*** Records shown ***

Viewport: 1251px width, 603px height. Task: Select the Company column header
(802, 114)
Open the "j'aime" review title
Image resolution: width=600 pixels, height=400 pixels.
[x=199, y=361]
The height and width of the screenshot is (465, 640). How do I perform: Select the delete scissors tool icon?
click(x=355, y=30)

*** End of Records shown ***
*** Records shown ***

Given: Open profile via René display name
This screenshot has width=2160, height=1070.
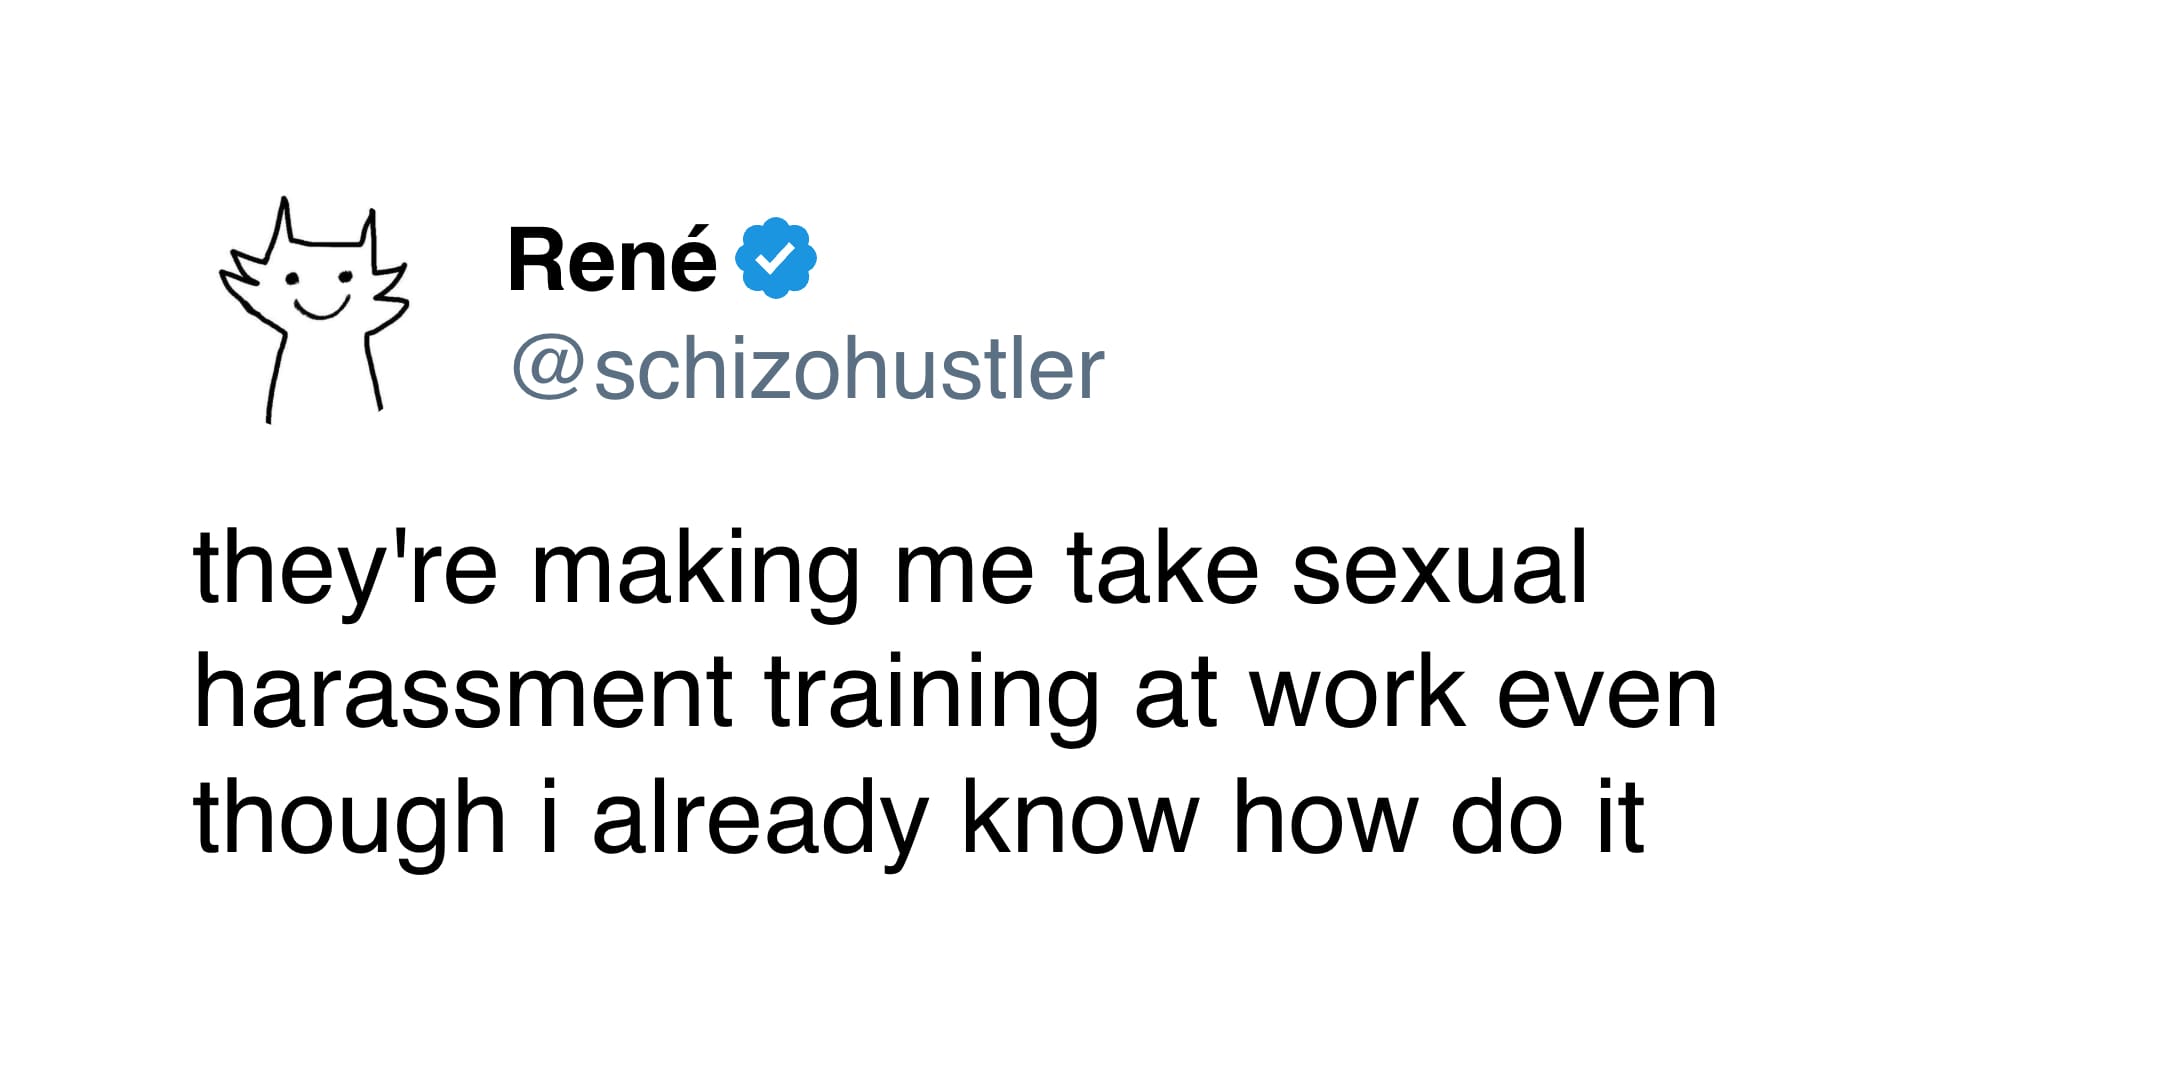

*** End of Records shown ***

> Assigned task
Reproduce exactly the section above that begins at the line containing "Given: Open profile via René display name" and ends at the line containing "This screenshot has width=2160, height=1070.", leaving out all other lines.

> Reply
Given: Open profile via René display name
This screenshot has width=2160, height=1070.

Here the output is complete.